## [TEXT]
* * * * *
Date: Mon, 31 May 1999 21:10:50 -0400
From: "Michael Dorsey" <mdorsey@mindspring.com>
Subject: RE: Team3S: RPS Turbo Clutch Carbon

>   Is breaking in necessary with these?
>
>
>
> Yes!!, Break in is necessary.  4-500 miles very low boost
> (3-5 psi), No
> load, and no slipping of the clutch.
>
> Matt

I've been shifting with low power, but once the clutch is engaged, I've been
giving it full throttle.  Should I quit doing that?  What are the effects if
you don't break it in properly?

Michael

For subscribe/unsubscribe info, our web page is http://www.bobforrest.com/Team3S.htm

------------------------------

Date: Mon, 31 May 1999 18:08:40 -0700
From: "Barry E. King" <beking@home.com>
Subject: RE: Team3S: RPS Turbo Clutch Carbon

Not according to Rob Smith.  Supposedly the carbon kevlar composite clutches
do not require the same breakin method as resin bound fiber clutches.

My specific question to him was "Can I take this directly to the track and
have it work as expected?" to which he responded "No problem".  I would
think this would NOT be true for fiber/resin clucthes.


Barry

> -----Original Message-----
>
>   Is breaking in necessary with these?
>
>
>
> Yes!!, Break in is necessary.  4-500 miles very low boost (3-5 psi), No
> load, and no slipping of the clutch.
>
> Matt

For subscribe/unsubscribe info, our web page is http://www.bobforrest.com/Team3S.htm

------------------------------

Date: Mon, 31 May 1999 19:25:50 -0700
From: "Barry E. King" <beking@home.com>
Subject: RE: Team3S: RPS Turbo Clutch Carbon

The point of breaking in a cluch is not unlike bedding in brake pads.  The
binding resins need to cure and emerge to the surface which requires heat.
As the material cures some of these resins escape and burn off.  Babying the
clutch is typically not recommended so it sounds like you are doing just
fine.  If the clutch is babied, it will only get a little bit hot, usually
hot enough to cause glazing but not allow the resins to actually burn off.
* * * * *
## [SHORT EXERCISE 1]
Rewrite the records below, replacing "screenshot" with "screen capture" and changing nothing else, and leave the pictures out.

## [SUPPLIED MATERIAL]
* * * * *
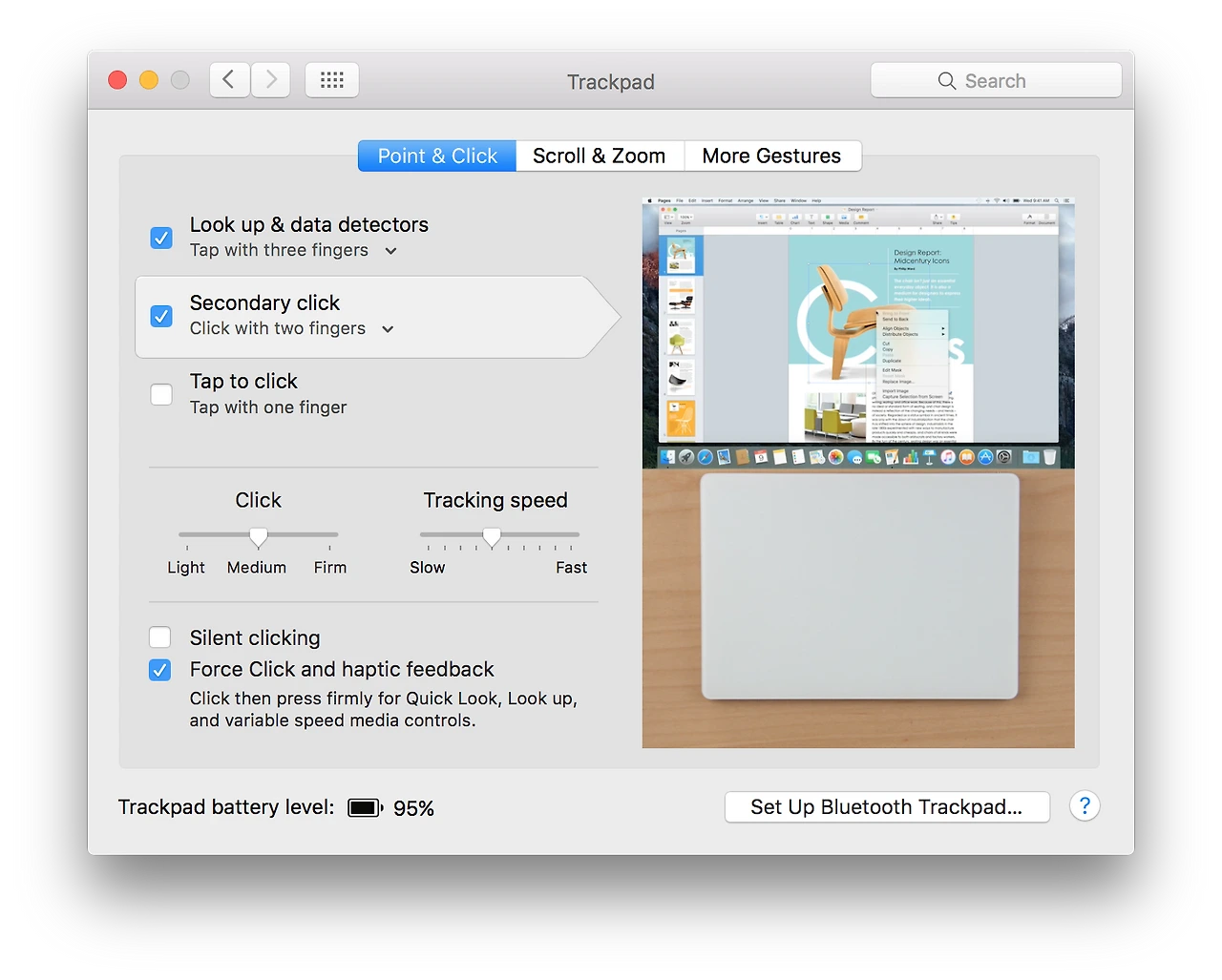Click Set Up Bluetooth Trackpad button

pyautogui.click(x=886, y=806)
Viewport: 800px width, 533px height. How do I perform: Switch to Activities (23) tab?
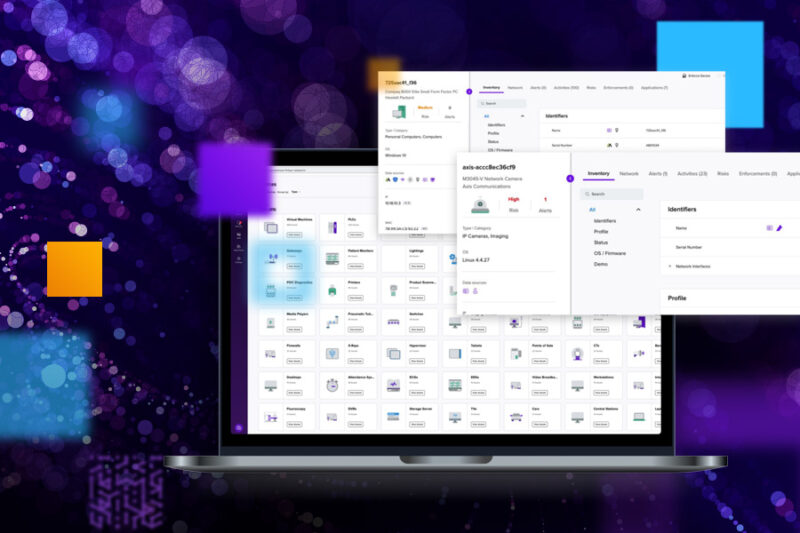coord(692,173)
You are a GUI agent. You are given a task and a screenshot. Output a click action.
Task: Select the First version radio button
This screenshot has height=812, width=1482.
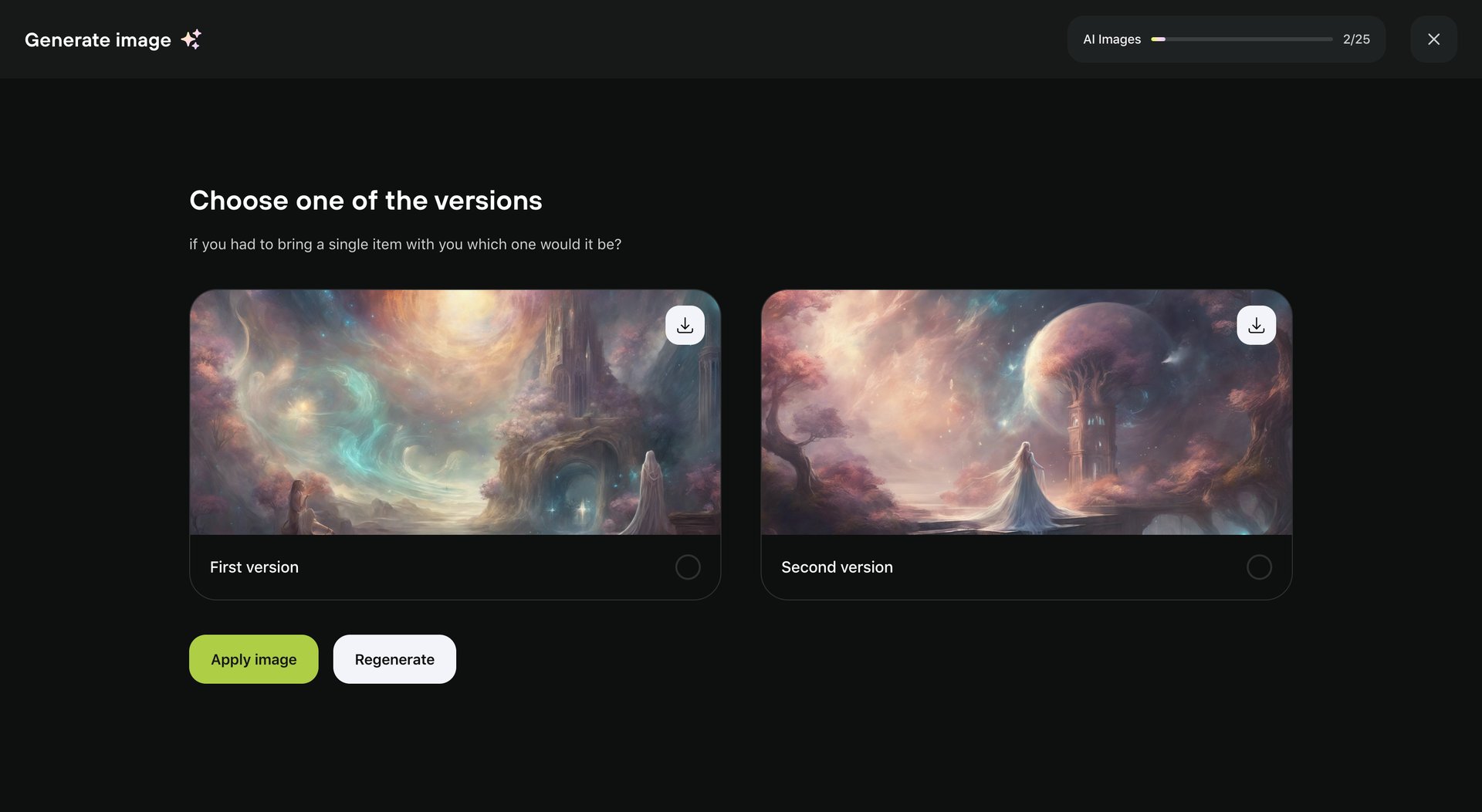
* * * * *
## [SHORT EXERCISE 2]
Using the clutch break-in thread, state whether each of the following agrees with it, answering yes or no and quoting the deciding words: (a) Matt's break-in advice calls for 4-500 miles at very low boost. (b) Barry reports that Rob Smith answered "No problem" to taking the clutch directly to the track. (c) Barry says babying the clutch is typically recommended.

## [RESULT 1]
Click Set Up Bluetooth Trackpad button

pyautogui.click(x=886, y=806)
Viewport: 800px width, 533px height. How do I perform: Switch to Activities (23) tab?
coord(692,173)
You are a GUI agent. You are given a task and a screen capture. Output a click action.
Task: Select the First version radio button
This screen capture has height=812, width=1482.

## [RESULT 2]
(a) Yes: "4-500 miles very low boost (3-5 psi)"
(b) Yes: "to which he responded "No problem""
(c) No: "Babying the clutch is typically not recommended"